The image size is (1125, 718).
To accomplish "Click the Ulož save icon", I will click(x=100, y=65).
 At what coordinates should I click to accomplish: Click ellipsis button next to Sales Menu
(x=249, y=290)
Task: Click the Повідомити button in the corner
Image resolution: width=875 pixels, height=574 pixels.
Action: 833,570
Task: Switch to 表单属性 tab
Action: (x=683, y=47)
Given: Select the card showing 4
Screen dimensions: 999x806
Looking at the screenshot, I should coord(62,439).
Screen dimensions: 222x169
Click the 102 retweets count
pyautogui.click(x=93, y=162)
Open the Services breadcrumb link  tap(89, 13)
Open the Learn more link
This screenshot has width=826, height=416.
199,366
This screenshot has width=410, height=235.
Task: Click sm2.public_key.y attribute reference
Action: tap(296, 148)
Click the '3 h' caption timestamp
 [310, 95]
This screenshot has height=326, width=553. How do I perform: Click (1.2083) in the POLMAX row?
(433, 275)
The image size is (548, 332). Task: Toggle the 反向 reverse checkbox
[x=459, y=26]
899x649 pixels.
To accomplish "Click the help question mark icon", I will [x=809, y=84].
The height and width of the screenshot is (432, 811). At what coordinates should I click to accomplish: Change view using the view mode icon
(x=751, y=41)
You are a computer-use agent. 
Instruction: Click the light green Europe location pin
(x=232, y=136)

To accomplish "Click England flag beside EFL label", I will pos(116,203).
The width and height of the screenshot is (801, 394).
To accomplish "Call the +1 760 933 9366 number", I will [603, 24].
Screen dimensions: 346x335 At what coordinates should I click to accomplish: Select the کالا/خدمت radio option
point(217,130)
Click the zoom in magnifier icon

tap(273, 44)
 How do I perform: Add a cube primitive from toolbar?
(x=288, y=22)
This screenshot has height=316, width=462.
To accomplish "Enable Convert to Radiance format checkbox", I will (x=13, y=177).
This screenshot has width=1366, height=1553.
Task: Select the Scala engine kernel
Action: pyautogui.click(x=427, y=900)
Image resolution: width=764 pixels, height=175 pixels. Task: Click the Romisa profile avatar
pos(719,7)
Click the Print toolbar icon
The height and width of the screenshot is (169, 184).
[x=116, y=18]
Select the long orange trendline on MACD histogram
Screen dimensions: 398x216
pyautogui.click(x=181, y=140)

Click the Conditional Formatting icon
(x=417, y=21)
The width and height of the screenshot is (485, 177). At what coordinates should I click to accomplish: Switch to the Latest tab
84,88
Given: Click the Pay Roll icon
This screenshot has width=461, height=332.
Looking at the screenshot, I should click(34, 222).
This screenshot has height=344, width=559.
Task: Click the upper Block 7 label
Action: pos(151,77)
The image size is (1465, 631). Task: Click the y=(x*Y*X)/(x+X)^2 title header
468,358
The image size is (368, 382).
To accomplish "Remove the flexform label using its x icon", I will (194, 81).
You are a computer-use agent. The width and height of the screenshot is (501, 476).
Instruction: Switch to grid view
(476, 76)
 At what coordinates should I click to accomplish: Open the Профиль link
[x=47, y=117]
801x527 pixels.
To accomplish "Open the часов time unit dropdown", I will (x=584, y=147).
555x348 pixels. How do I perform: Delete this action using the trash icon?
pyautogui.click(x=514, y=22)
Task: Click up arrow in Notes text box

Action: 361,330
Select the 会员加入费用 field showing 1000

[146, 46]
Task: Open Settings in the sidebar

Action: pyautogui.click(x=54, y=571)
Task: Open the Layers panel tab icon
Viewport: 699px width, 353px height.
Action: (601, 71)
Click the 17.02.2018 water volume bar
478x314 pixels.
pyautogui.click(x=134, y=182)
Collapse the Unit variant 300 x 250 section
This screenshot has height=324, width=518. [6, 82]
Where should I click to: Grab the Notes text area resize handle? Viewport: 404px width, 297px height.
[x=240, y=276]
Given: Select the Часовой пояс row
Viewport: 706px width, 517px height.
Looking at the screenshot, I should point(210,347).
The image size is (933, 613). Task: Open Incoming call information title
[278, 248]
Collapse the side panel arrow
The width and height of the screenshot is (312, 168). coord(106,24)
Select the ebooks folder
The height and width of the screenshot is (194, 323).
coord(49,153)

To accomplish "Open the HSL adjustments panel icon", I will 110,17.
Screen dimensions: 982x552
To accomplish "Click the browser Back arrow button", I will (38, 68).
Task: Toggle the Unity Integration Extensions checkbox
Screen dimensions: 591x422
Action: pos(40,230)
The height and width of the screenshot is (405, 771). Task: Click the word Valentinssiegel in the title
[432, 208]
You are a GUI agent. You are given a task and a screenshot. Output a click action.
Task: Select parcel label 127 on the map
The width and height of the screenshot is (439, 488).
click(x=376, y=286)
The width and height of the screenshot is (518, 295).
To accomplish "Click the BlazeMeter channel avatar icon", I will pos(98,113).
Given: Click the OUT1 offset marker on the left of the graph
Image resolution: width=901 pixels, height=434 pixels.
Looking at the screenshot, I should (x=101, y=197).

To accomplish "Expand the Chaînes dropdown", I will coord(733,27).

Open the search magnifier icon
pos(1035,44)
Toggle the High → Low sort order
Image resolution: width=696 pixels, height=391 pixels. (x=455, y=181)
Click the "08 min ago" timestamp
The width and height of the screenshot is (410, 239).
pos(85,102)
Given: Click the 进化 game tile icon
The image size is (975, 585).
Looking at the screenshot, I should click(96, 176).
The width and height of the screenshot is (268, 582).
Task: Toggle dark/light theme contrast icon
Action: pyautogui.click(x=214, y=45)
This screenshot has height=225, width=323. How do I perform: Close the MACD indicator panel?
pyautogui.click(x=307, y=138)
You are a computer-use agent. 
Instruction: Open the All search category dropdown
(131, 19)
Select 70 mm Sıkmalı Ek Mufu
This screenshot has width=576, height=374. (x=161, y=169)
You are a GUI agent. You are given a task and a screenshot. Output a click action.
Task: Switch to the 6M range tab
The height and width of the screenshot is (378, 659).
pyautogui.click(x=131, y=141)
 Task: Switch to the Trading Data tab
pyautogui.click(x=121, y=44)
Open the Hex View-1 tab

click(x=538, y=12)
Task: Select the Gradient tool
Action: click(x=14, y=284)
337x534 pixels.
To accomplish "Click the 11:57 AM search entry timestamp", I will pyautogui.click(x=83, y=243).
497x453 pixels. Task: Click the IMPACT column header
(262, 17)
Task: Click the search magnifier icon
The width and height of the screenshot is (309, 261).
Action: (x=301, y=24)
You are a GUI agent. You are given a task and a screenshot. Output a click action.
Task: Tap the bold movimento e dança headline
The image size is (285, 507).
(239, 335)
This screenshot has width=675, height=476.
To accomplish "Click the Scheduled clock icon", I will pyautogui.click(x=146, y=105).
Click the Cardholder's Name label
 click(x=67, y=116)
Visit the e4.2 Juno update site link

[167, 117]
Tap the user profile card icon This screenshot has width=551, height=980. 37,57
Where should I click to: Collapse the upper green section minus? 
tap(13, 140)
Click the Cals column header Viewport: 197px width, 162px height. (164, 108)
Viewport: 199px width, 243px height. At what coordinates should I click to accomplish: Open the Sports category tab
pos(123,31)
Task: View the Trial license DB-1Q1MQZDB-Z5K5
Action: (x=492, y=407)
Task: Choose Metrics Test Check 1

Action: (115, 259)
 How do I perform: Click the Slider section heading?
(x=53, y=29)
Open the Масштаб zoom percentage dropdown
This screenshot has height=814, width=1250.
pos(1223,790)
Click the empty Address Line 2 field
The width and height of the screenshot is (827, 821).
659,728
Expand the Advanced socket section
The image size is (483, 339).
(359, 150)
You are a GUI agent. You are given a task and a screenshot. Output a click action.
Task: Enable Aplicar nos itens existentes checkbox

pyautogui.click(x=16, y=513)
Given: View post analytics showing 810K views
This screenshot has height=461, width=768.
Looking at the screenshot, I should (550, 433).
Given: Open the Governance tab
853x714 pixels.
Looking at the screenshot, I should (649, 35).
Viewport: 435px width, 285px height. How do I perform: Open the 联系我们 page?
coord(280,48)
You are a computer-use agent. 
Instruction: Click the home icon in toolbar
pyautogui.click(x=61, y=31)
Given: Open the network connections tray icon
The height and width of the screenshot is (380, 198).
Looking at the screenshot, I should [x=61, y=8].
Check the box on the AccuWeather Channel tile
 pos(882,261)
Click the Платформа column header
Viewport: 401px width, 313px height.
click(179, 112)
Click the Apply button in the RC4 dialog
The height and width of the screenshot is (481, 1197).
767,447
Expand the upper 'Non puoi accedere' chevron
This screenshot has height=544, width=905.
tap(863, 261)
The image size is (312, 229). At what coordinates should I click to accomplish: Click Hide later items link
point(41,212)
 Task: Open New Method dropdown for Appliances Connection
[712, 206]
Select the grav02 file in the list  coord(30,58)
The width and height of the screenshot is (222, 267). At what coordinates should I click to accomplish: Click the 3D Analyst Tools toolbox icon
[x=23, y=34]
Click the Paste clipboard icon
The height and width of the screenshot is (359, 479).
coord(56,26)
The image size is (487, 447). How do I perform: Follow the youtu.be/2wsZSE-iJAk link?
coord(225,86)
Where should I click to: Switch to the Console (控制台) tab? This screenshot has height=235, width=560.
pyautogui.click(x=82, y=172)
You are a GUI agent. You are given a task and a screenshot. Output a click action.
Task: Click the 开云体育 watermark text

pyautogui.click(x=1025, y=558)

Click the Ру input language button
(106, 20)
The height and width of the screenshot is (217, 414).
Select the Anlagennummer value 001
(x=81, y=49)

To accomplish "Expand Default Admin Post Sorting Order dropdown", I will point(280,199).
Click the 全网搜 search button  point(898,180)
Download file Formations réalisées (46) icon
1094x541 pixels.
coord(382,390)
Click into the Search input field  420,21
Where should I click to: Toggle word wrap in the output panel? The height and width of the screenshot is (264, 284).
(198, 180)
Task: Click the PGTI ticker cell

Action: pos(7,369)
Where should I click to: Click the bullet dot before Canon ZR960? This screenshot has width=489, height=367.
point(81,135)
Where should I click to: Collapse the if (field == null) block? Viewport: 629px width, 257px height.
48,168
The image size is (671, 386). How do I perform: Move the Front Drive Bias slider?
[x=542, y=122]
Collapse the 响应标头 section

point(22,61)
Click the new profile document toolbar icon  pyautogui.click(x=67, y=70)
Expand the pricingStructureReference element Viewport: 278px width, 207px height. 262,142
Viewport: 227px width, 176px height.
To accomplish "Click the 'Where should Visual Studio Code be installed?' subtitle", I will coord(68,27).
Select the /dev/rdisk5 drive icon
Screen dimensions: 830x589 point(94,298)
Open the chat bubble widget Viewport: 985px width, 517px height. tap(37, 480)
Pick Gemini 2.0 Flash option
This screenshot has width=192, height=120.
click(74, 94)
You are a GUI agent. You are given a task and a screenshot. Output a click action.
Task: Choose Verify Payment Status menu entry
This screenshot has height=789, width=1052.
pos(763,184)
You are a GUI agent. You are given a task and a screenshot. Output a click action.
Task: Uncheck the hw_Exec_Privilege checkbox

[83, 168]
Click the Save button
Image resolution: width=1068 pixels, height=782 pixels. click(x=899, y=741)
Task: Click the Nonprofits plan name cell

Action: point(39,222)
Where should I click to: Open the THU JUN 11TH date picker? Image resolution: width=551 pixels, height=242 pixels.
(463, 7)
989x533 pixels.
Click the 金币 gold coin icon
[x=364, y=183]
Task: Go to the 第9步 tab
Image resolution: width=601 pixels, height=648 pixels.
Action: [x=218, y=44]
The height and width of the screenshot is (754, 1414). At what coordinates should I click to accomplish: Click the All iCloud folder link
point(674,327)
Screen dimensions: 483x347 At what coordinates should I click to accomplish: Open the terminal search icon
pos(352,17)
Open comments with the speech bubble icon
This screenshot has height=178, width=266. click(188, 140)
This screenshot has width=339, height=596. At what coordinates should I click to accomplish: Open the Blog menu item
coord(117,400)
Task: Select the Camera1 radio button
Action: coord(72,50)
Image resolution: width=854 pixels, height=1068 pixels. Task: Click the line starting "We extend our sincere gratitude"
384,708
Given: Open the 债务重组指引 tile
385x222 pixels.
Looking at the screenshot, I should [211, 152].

● **ACTIVITY**: Collect each line above holding the string "entry".

● **RESULT OF THE TASK**:
To accomplish "Click the 11:57 AM search entry timestamp", I will pyautogui.click(x=83, y=243).
Task: Choose Verify Payment Status menu entry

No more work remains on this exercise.